In November 2010, the ASPCA Field Investigations and Response Team deployed to Pope County, Arkansas, to help rescue more than 120 dogs from a volunteer-run animal sanctuary roughly 80 miles northeast of Little Rock.
A Pope County retiree began the sanctuary, called K-9 Hospice, in 2005 as a shelter for ill and elderly dogs. Four years later, when he moved into assisted living, the man handed the reins of the sanctuary to a local woman. The dogs were moved to a barren, 40-acre former pig farm in Hector, Arkansas, where the woman was the dogs’ only daily caretaker. As dogs bred and area residents dropped off unwanted animals, the number of dogs at the shelter spiraled out of control.

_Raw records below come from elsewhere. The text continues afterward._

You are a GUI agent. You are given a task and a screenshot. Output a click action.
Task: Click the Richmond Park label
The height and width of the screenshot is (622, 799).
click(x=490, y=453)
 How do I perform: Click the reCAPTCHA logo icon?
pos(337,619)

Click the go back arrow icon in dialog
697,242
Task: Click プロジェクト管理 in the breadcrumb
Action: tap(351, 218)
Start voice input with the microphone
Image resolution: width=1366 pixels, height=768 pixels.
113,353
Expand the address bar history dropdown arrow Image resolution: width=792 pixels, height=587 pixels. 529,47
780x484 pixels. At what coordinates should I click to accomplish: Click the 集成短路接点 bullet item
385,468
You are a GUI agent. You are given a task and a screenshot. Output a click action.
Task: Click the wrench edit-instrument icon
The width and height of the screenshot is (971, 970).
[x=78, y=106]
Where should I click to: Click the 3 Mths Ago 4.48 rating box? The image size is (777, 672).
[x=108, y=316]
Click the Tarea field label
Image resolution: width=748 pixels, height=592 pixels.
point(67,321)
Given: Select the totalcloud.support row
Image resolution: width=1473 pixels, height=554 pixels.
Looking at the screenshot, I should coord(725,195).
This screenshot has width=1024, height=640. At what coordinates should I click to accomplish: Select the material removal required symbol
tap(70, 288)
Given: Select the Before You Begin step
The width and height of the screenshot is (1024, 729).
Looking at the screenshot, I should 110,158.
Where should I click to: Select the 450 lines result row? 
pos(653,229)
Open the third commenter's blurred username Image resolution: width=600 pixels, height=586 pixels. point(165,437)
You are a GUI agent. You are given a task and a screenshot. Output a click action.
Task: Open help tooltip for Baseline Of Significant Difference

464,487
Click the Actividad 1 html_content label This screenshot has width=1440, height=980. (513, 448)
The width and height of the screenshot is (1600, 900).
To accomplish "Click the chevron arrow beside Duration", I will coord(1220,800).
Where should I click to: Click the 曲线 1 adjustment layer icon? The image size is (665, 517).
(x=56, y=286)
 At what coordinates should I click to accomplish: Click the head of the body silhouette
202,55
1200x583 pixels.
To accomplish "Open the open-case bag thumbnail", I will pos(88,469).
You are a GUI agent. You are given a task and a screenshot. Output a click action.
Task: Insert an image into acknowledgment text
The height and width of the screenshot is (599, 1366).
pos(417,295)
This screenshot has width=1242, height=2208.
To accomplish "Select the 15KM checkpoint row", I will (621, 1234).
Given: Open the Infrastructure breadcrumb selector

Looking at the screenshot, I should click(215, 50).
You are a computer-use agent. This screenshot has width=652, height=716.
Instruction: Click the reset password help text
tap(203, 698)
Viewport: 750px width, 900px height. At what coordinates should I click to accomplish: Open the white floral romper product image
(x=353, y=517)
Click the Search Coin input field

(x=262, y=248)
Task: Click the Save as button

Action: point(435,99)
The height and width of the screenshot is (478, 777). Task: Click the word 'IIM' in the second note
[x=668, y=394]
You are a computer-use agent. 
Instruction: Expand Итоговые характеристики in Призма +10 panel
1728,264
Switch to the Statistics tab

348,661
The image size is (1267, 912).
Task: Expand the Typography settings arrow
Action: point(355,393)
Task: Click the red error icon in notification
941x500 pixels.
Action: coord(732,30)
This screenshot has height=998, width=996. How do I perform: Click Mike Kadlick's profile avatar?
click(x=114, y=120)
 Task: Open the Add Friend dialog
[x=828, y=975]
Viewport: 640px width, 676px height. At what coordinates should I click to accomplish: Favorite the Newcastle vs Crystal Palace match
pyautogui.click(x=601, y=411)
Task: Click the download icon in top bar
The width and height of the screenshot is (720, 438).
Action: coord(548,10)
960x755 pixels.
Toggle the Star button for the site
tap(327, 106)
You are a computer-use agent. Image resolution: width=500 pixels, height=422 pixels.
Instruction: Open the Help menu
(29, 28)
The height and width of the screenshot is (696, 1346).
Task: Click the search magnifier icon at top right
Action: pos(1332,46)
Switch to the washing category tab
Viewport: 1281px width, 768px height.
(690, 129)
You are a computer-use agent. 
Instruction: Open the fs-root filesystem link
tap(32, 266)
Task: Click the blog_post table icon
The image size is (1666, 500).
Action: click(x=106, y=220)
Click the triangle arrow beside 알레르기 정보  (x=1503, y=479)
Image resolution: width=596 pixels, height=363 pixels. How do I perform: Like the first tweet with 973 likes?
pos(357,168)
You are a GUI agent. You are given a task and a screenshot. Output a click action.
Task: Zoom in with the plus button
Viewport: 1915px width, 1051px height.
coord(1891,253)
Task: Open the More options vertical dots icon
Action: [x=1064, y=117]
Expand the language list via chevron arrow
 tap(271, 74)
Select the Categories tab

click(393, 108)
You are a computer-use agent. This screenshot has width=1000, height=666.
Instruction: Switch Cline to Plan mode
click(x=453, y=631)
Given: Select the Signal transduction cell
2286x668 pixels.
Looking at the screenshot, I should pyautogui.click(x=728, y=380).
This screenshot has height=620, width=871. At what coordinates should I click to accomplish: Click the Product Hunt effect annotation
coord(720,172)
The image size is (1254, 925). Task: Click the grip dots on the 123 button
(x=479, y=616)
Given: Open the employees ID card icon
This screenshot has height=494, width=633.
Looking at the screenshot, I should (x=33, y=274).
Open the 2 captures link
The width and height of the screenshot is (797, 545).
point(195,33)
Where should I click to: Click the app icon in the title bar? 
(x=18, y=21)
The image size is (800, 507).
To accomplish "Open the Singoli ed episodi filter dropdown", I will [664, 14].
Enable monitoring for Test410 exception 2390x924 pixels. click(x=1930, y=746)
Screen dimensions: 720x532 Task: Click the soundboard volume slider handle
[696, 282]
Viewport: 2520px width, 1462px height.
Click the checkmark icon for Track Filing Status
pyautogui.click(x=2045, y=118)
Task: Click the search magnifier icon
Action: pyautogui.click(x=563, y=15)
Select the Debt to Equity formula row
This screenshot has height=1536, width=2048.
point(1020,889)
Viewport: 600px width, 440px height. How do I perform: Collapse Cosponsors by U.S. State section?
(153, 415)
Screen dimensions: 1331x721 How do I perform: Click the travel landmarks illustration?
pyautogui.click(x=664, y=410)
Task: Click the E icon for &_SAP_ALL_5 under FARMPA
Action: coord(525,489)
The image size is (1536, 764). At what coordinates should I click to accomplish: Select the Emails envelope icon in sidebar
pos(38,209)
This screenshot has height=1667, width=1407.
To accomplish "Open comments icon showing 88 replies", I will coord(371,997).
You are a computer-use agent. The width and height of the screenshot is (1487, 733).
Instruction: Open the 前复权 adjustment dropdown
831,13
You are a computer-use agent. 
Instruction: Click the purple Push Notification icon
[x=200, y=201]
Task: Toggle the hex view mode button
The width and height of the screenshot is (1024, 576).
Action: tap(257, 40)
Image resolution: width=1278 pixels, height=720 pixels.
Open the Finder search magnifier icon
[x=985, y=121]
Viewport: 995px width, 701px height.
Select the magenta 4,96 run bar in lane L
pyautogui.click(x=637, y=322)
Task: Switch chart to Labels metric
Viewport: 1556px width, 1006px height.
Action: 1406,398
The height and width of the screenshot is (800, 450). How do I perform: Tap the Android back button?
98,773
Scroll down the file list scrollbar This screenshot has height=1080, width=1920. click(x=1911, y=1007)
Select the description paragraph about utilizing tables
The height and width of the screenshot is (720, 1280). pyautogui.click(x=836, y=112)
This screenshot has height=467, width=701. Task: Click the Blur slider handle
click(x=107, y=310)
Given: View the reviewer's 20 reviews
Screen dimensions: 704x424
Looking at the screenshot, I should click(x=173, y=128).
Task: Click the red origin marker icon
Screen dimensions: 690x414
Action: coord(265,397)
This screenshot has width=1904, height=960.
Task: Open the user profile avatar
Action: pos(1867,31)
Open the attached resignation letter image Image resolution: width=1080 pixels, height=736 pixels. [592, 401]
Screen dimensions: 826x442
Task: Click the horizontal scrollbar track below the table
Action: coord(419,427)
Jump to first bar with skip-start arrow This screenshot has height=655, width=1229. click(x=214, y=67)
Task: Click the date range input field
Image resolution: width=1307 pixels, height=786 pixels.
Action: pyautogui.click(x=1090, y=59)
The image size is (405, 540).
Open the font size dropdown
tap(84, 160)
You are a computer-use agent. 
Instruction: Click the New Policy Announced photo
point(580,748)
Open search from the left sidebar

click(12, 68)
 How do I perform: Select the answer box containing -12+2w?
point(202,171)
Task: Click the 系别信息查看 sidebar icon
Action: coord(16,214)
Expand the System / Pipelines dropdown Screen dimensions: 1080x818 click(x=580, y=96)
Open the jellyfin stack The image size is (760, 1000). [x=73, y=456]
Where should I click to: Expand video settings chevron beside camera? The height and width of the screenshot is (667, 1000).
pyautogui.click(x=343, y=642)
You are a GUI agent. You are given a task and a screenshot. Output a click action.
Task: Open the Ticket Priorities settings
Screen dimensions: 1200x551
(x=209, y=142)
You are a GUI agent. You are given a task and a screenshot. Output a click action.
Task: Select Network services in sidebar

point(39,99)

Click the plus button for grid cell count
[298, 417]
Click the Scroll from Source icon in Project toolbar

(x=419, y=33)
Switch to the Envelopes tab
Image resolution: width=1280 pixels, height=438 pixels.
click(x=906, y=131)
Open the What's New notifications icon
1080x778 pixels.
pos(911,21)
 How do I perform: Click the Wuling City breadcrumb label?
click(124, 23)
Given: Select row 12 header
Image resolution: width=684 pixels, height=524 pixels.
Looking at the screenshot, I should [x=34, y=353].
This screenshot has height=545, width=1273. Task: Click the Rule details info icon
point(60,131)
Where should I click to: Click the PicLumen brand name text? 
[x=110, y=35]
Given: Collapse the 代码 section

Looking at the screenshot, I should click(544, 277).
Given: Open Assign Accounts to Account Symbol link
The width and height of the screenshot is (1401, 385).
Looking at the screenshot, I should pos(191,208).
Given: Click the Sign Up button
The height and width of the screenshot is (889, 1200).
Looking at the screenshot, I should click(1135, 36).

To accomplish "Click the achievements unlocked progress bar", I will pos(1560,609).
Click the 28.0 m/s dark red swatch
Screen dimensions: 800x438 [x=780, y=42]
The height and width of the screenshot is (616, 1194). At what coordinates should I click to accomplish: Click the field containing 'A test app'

After investigating reports that the sanctuary’s dogs were neglected and living in overcrowded and unsanitary conditions, Pope County Sheriff Aaron DuVall obtained a search warrant and called on the ASPCA and Best Friends Animal Society to help rescue the animals from the hoarding situation.
The FIR Team arrived at the rural property on November 23, 2010, to find dogs and puppies—mostly medium-sized to large breeds like Labradors and Shepherd mixes—living in squalor, many ill and suffering from obvious skin conditions.
"The dogs found on the property appeared to be well-socialized, but there were alarming signs of neglect such as mange and other medical issues," said Kyle Held, the ASPCA’s Midwest Director of Field Investigations and Response. "It’s clear that the dogs were in dire need of treatment, and our mission was to remove the animals from the property and get them triaged by a veterinary team."
Collaborating with a local veterinarian, the ASPCA and Best Friends worked to get the dogs immediate care and transport the animals off the property. The canines were moved to a structure adjacent to the Southwind Animal Hospital in Russellville, Arkansas, for continued care.
The dogs’ caretaker surrendered her animals to Pope County, and Best Friends Animal Society stepped in to shelter the animals, who all made recoveries at Southwind. According to the veterinary clinic, all the dogs had been adopted or transferred to other rescue groups by New Year’s Day 2011!
No charges have yet been filed against the woman who ran K-9 Hospice.